I’ve just thought of another reason, one that suggests the opposite possibility: My father never gambled, never took substantial chances with his life, but this was as much out of timidness as adherence to any moral code. He was thrilled that I was less frightened by the world than he was, and so maybe I gamble because on some level I know that he would have gotten a kick out of it.

Of course, like a drug, playing poker blocks out not only the bad thoughts but the good ones as well. Like a man treading water at the edge of a monster whirlpool, I can see the rest of the ride down. You gamble to block anxiety, but the gambling also keeps you from accomplishing other things in your life, like keeping your career and relationships intact – things that might naturally bring you back to even. At the narrow bottom of the whirlpool, you keep playing because you need to avoid the anxiety that you are gambling too much. Then you go under, into a darker, colder world.

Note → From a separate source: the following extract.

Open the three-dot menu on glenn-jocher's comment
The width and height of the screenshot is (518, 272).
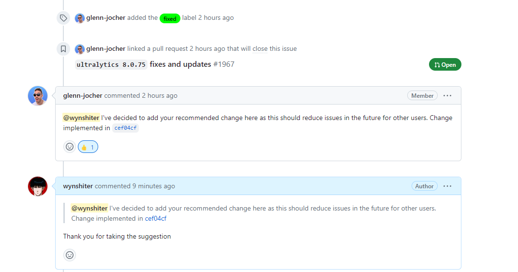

Last night Richard and I were supposed to meet friends for drinks, but it was such a good table that I kept angling for one more round. I swear they were giving money away and I was hitting flushes and straights like the deck had never known a shuffle. By the time we got back to the city, our friends were nowhere to be found and Richard was clearly unhappy with me. I gave up trying to explain to him why I love the game. You’d think with all his therapy training he would understand that gambling is the essence of hope and hope is the essence of man. What could be more compelling than the turn of a card? If he had ever seen, as I have, a ten of hearts turn over to anchor a royal flush, and felt his brain as it stumbles to process the shapes and colors of the card (red, 10! hearts!), he would understand that this random world can yield beauty and perfection. How much time and money do people waste in therapy and walk out never knowing that?